Postal services are already under pressure because people are sending fewer letters by mail, but Shipping by Amazon could mean their envelope is well and truly licked.
Amazon is quietly testing a new service in the US, which would bring the company one step closer to autonomy — and further from the reliance on human workers.
The success of Amazon can largely be attributed to its convenient service. The company, under the orders of founder and chief executive Jeff Bezos, has always sought ways to speed up its shipping services and ensure the highest levels of customer satisfaction.
It has algorithms that anticipate orders, ultra-efficient robots working in its warehouses, and now a same-day delivery service. Other online retailers have so far failed to provide such a sophisticated service and Amazon has grown to dominate the market.

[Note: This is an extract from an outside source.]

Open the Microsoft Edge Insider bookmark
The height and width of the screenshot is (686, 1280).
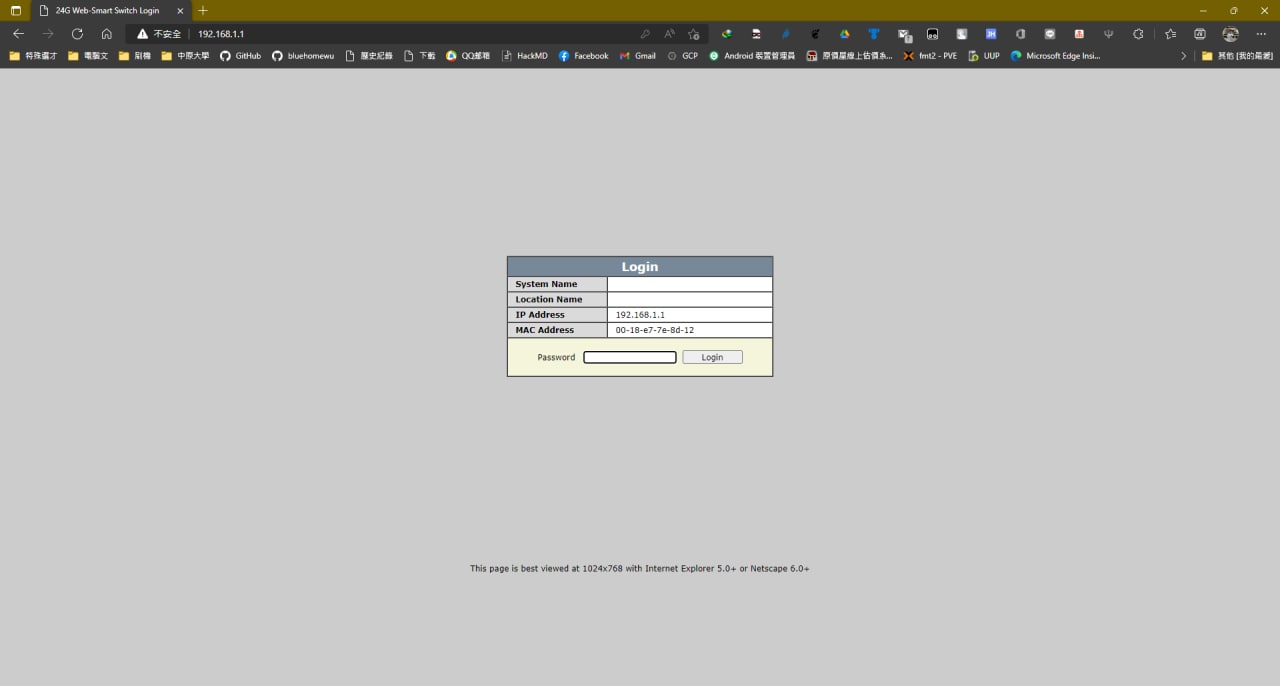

The company is currently only testing Shipping by Amazon in Los Angeles, although it has not yet announced plans to execute the plans globally.

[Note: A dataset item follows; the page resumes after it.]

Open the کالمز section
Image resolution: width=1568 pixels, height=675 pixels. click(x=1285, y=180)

Although it may take years for Shipping by Amazon to become fully fledged, the company’s non-traditional delivery tech — including drone delivery and Amazon Key — will likely help it along the way.

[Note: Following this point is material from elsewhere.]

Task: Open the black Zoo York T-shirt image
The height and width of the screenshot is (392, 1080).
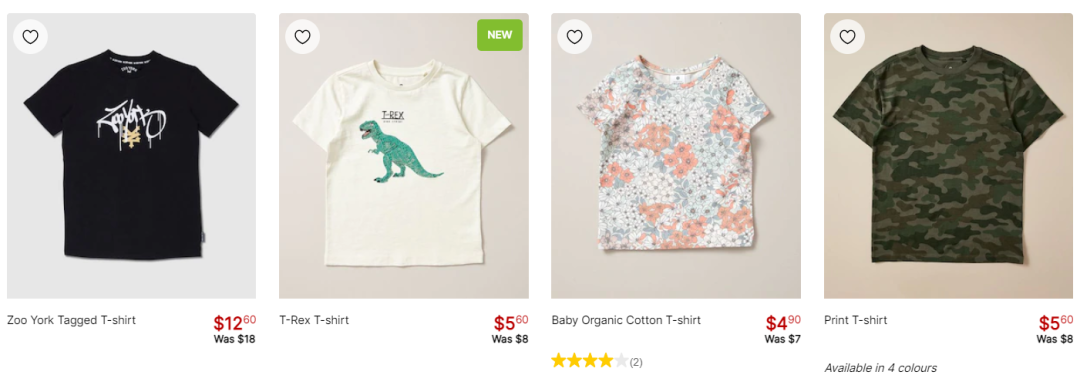Action: (132, 156)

However, one major hurdle is regulation — which is becoming Bezos’s biggest headache in the US under President Donald Trump.
Trump has recently accused Amazon of using the US Postal Service as its “delivery boy” and urged the company to pay more tax, but the issue is more complicated than that.
Amazon has, unsurprisingly, been under fire for tax avoidance many times – in 2017 it was ordered to pay €250m ($320.5m) by the EU because of what was called “illegal tax advantages”. Although the US Postal Service has suffered mainly due to a lack of demand for traditional letters.
The service is being kept afloat by the increased uptake of package delivery and if Amazon were to expand its services, global postal services, such as the US Postal Service, would suffer.
Shares for FedEx Corp and UPS were down more than 4% after the news of Shipping by Amazon broke in early 2018. Both companies only make a small fraction of their profits from delivering Amazon products but competition from the company would be fierce.
Logistics giants likely do not need to worry quite yet, but they are probably aware that Amazon could compete aggressively — as it has done elsewhere.
Despite the problems of using drones to deliver a package or allowing a delivery driver access to people’s homes, there are numerous individuals already embracing modern ideas. If Amazon can convince its customers that these methods are the next step, delivery services in the future will look very different.